Mas essas duas decisões, de todo modo, também confirmam o que alguém já disse antes: a independência do juiz não está no Judiciário, mas, no próprio magistrado. A instituição não é independente, mas, o juiz, esse sim pode sê-lo. Nossa LEP inaugurou toda uma cultura de legalidade que não há de ser mais detida, passando a ambientar novas idéias, novas práticas, mas, principalmente, novos homens e mulheres que as sustentam e que não permitem que gratuitamente tudo se desmanche no ar.
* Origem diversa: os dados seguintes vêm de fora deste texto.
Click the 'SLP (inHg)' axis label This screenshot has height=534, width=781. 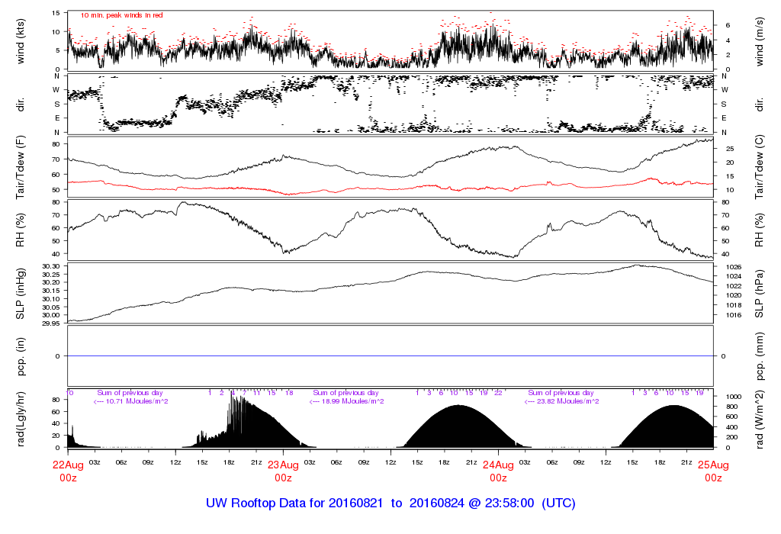[x=21, y=293]
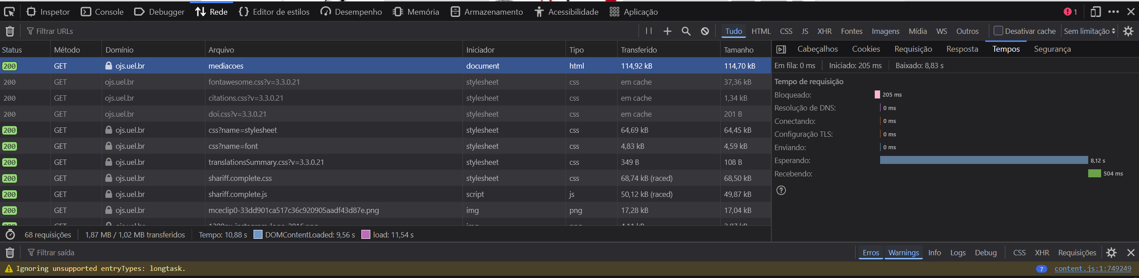The height and width of the screenshot is (278, 1139).
Task: Open the timings help icon
Action: coord(781,191)
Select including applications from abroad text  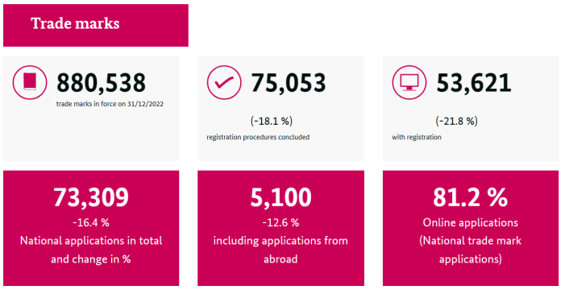(281, 250)

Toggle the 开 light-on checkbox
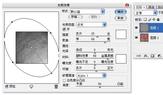click(x=64, y=29)
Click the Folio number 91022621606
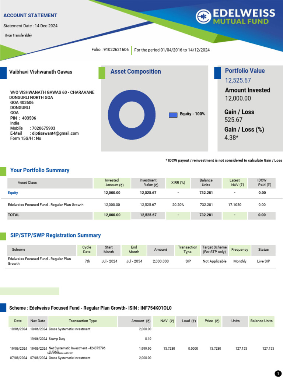This screenshot has width=283, height=377. [x=116, y=50]
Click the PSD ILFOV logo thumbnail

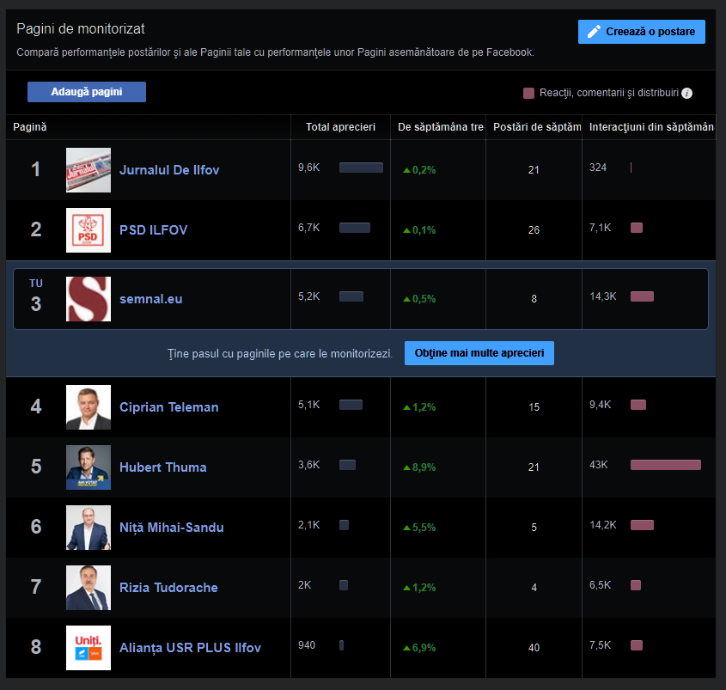[x=88, y=230]
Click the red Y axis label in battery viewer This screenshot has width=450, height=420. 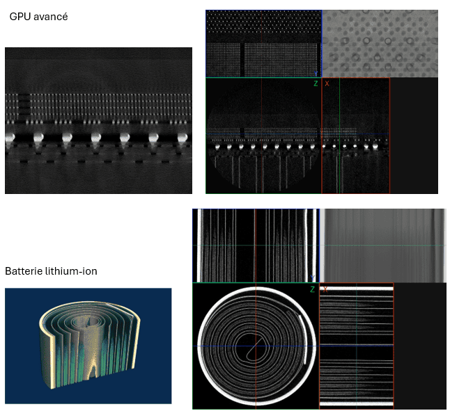(325, 289)
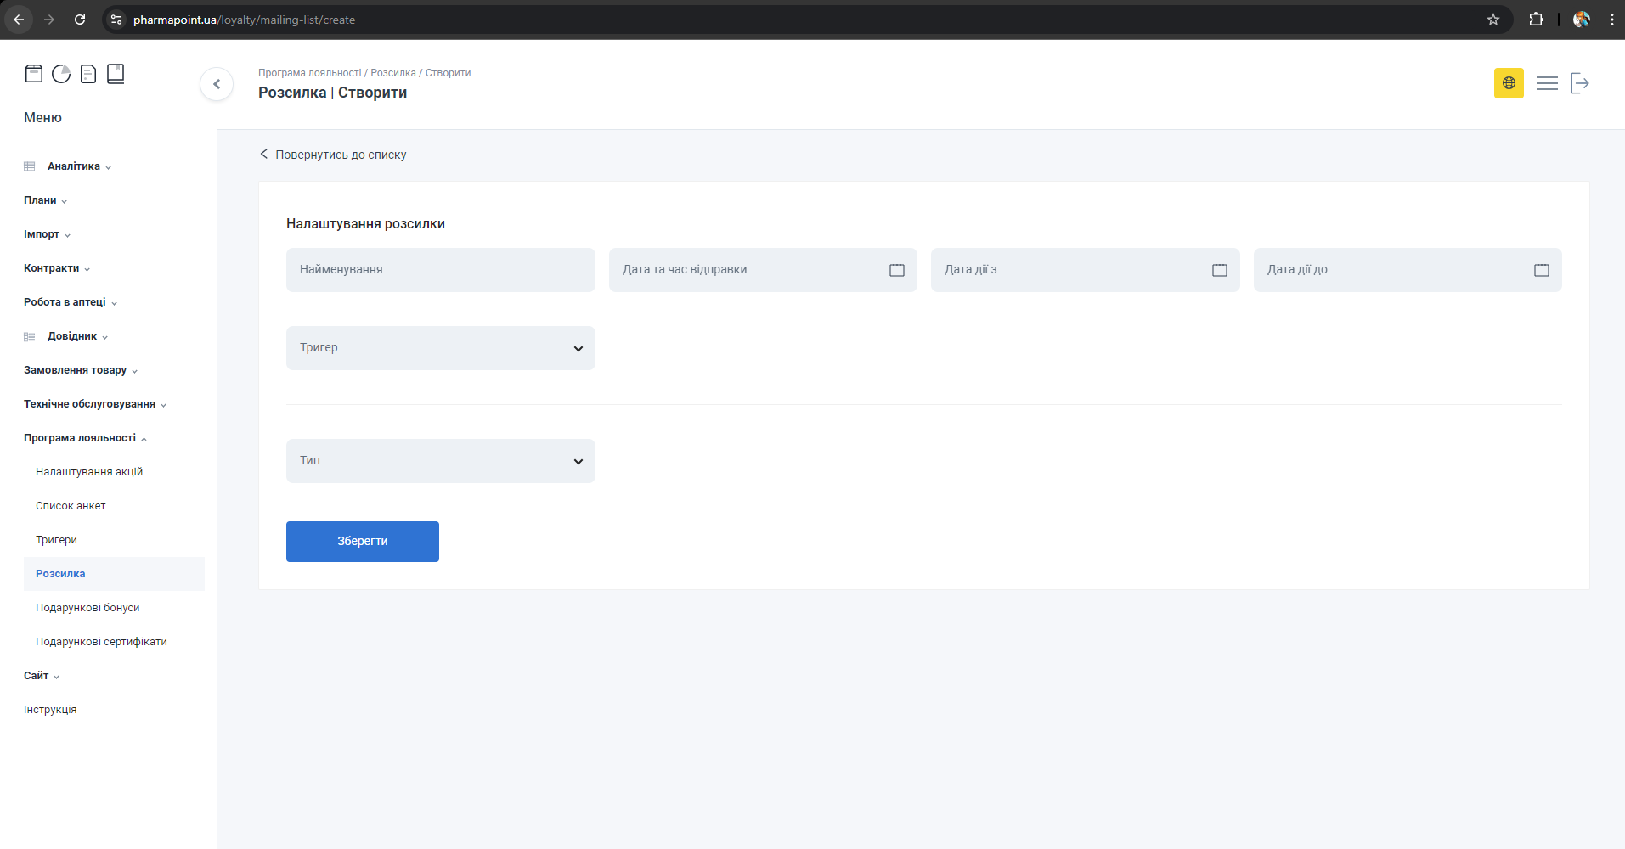1625x849 pixels.
Task: Click the document icon in sidebar header
Action: coord(88,74)
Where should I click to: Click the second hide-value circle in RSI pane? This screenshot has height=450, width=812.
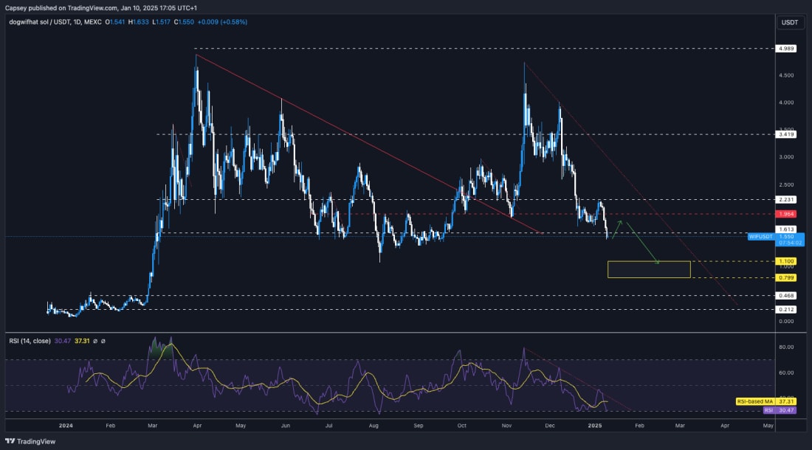[x=103, y=342]
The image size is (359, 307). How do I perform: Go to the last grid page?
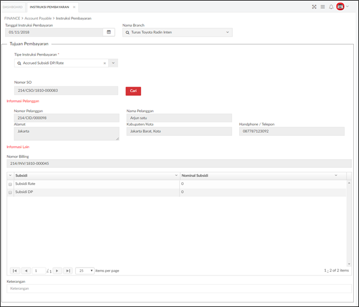point(68,271)
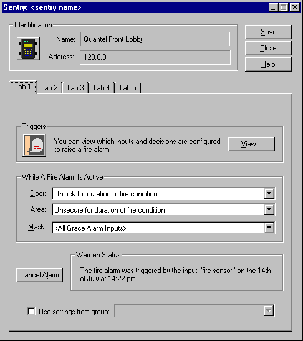Image resolution: width=303 pixels, height=341 pixels.
Task: Open the Area action dropdown arrow
Action: (x=269, y=209)
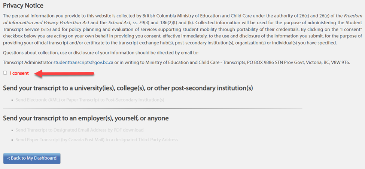Viewport: 365px width, 169px height.
Task: Click the employer, yourself, or anyone heading
Action: click(86, 118)
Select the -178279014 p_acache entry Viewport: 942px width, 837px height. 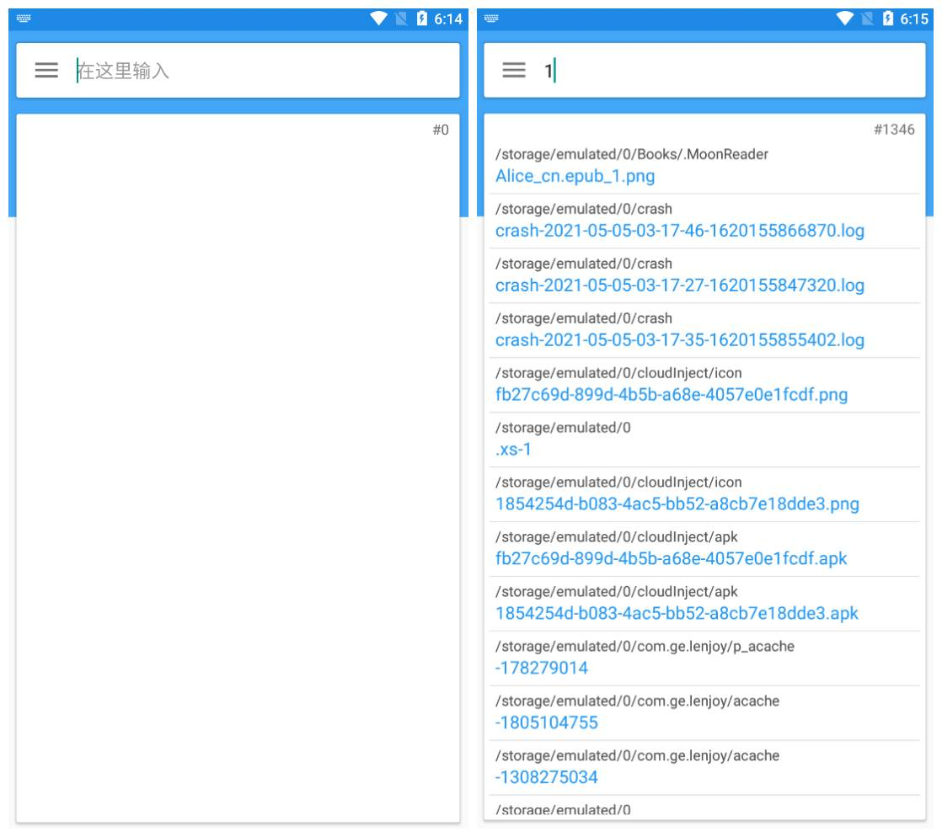coord(542,669)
A conseqüência dessas decisões é óbvia: um Estado que não sabe prender é um Estado que tem, precisamente por conta disso, o imperioso dever humano, ético, normativo e legal de soltar. Nesse sentido, cabe recordar a precursora e correta decisão do juiz das execuções de Contagem, Minas Gerais, Livingston José Machado, em 2005. Vamos todos, portanto, aguardar a continuidade da frase que tais decisões de São Paulo esboçam, agora em 2008. Não se pode admitir que acabem em trocas inócuas de ofícios ou na responsabilização fácil de servidores subalternos. Vencidos os prazos fixados, e inerte a Administração Prisional, a conseqüência óbvia é a soltura, ainda que provisória, dos presos em excesso, pelo menos até que se reúnam as condições mínimas para seu aprisionamento e que os próprios juízes dizem seriamente inexistentes. Já não temos como admitir frases interrompidas, reticências ou folhas dobradas. Não podemos mais assistir afastamentos nebulosos, como o do juiz Machado. Tentemos completar desta vez, neste Brasil e por inteiro, até seu ponto final, as exigências dessa nova gramática que é, em última análise, aquela do próprio direito.
Nota
(1) A íntegra da decisão está disponível para consulta no site do IBCCRIM: arquivo.ibccrim.org.br.